We found the Authority
provides managers with ad hoc reports — that is attendance reports or calendars
— to monitor employees with excessive absenteeism. It expects managers to meet
with employees with excessive absenteeism and document their discussions in a
checklist. We tested five employees’ records with excessive absenteeism and
found no evidence of managers monitoring or documenting discussions about
excessive absenteeism.
Additionally, the Authority
indicated it was working toward implementing a process in 2026 for an IT
ticketing system to help managers track and document actions for addressing
employees with excessive absenteeism. Without proper records, managers cannot
demonstrate how or whether they determine the reasons for identified absences
of employees with excessive absenteeism. Doing so can assist in understanding
significant causes for employee absenteeism.
The Authority partially
implemented the two recommendations on pages 245 and 246 where we recommended
the Saskatchewan Health Authority analyze significant causes of its employees’

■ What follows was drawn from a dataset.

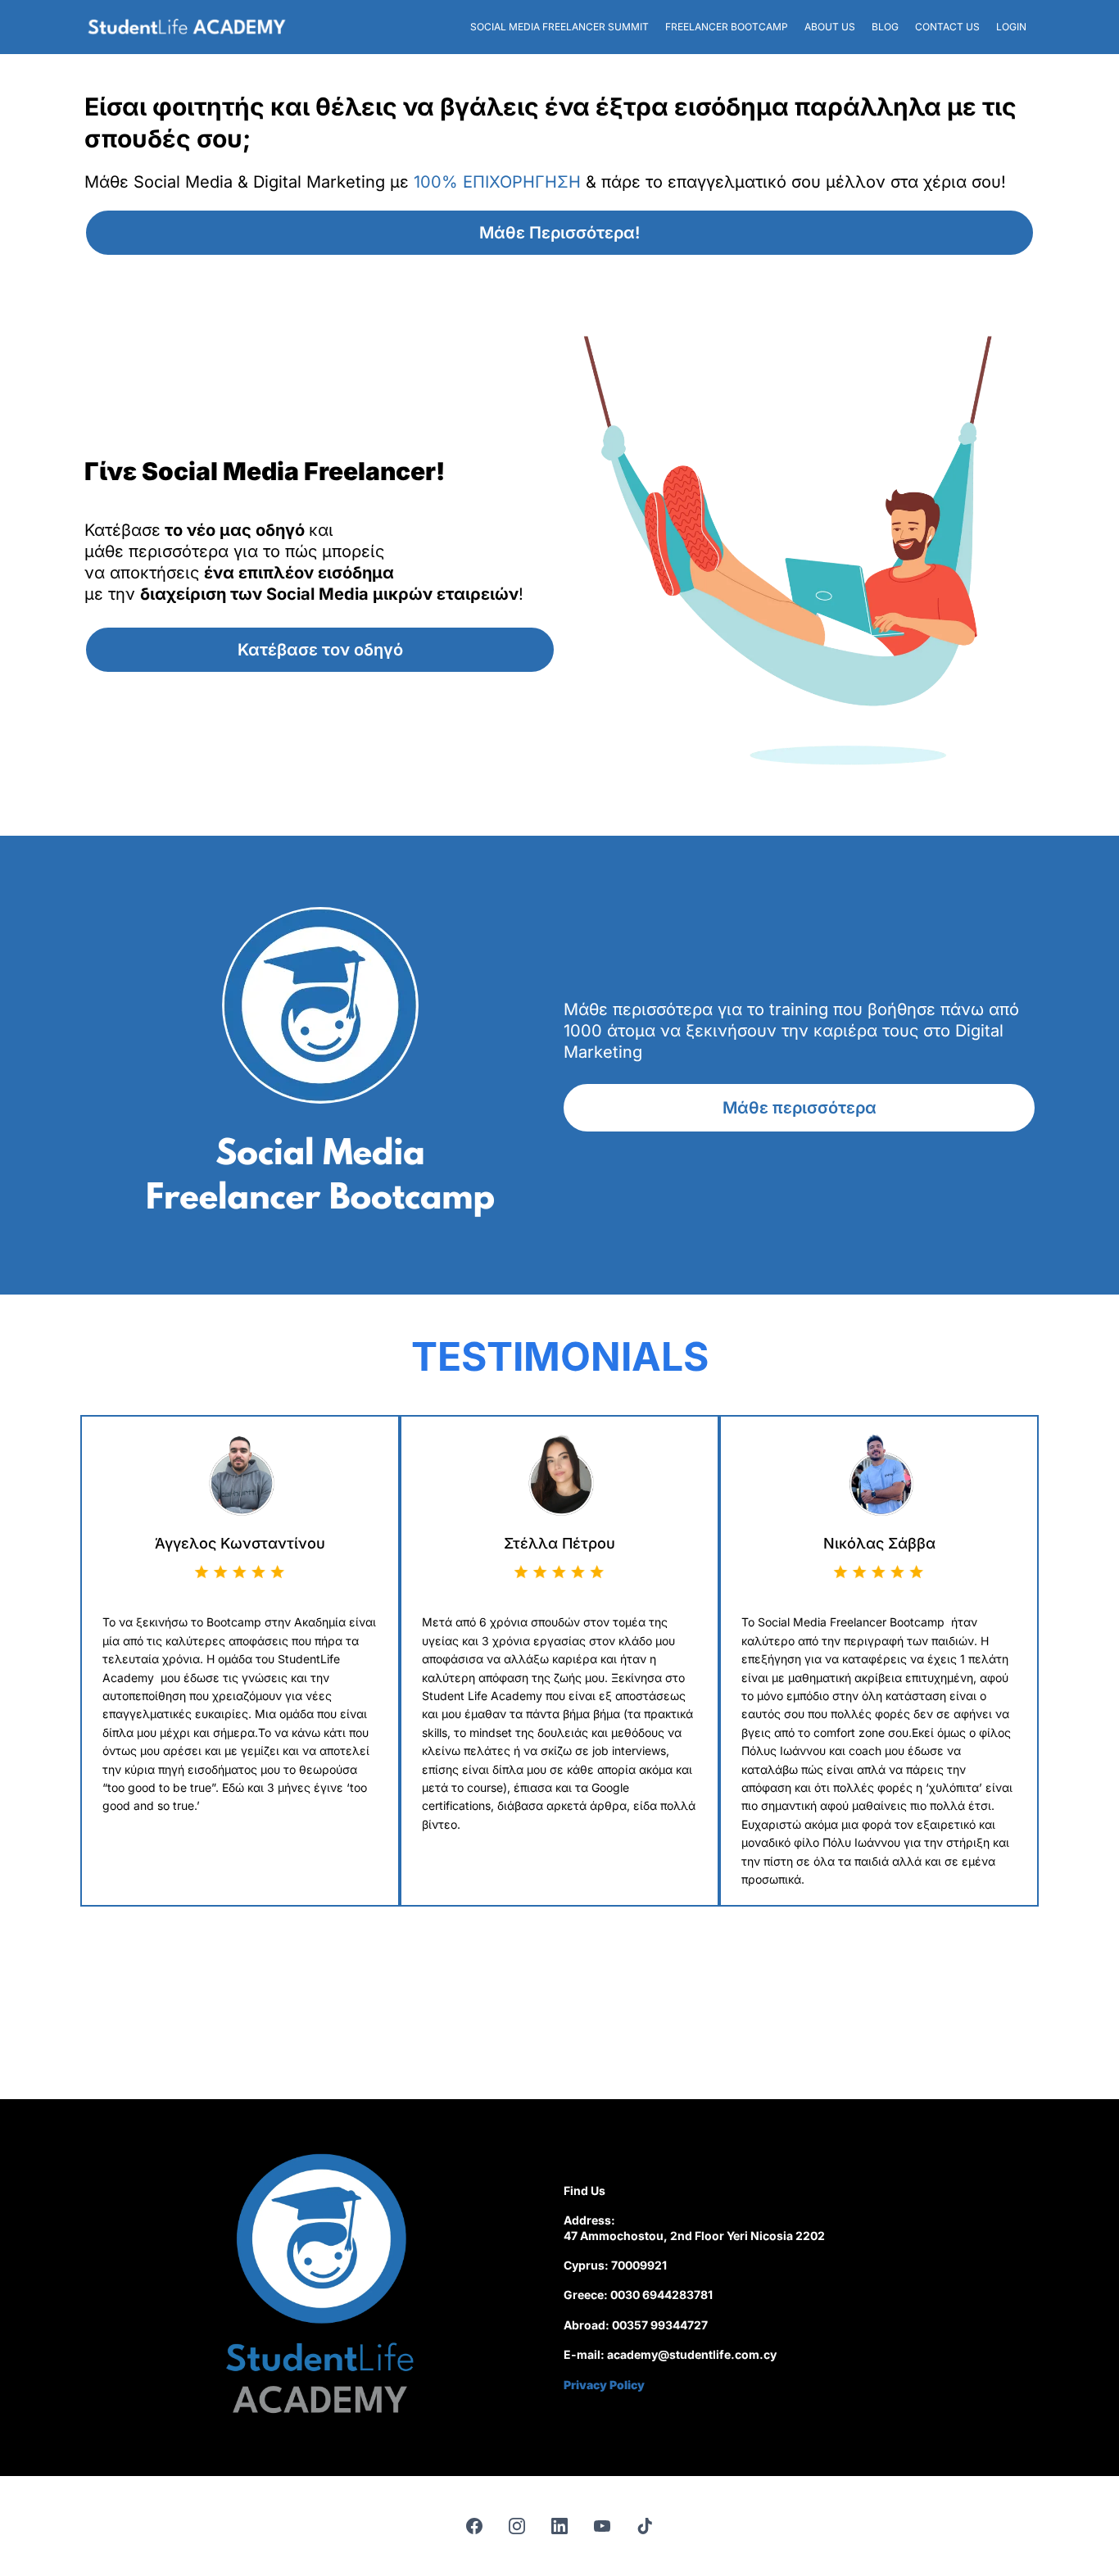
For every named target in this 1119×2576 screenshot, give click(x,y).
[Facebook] (474, 2526)
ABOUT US (829, 26)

absenteeism and implement targeted strategies to address them, and give the
board periodic reports on the progress of attendance management strategies in
reducing employee absenteeism and related costs.
The Authority manually
collects data on reasons for employee absenteeism when managers meet with
employees. However as previously described, these meetings are not always held
and therefore absenteeism data collected by the Authority may not be sufficiently
complete. Authority management uses this data to produce annual summary reports
about the primary causes for absenteeism for the board’s human resources and
governance committee.
In the rural areas, which
includes Kindersley and surrounding areas, employees cited physical health as
the most common reason for absenteeism. Since 2023, the Authority continues to
offer educational resources and information packages to employees, but has not
monitored whether these resources successfully reduce employee absenteeism or
whether it requires additional targeted strategies.
We assessed the reports
provided to the board’s human resources and governance committee in September
2023 and 2024. We found the reports contained details about the main causes of
absenteeism but did not discuss trends or patterns or targets, nor did the
reports convey strategies the Authority is taking to reduce employee
absenteeism.
Collecting and analyzing
necessary data on causes of absenteeism would assist in developing and
evaluating attendance management strategies to reduce excessive employee
absenteeism. Reporting that includes reliable data assessing key causes and
strategies would help the board understand whether the Authority is effectively
reducing employee absenteeism and whether additional changes and strategies are
necessary.
I’ll now pause for the
committee’s consideration.
Chair
Wotherspoon: — Thanks for the focus and
the follow-up on this front. I’ll turn it over to ADM O’Neill for a brief
remark and then we’ll kick it open for questions.
Norman
O’Neill: —
Thank you. So regarding the recommendation for the SHA to monitor those
responsible for employee attendance management, to document discussions and
actions, the SHA has implemented the attendance support program.
[15:30]
This includes attendance
records, calendars, and structured discussion checklists to guide managers in
addressing excessive absenteeism. Managers are expected to meet with employees
who have excessive absenteeism and document contributing factors, supports, and
action plans.
The SHA has issued a request
for proposals for a vendor to provide attendance and return-to-work services.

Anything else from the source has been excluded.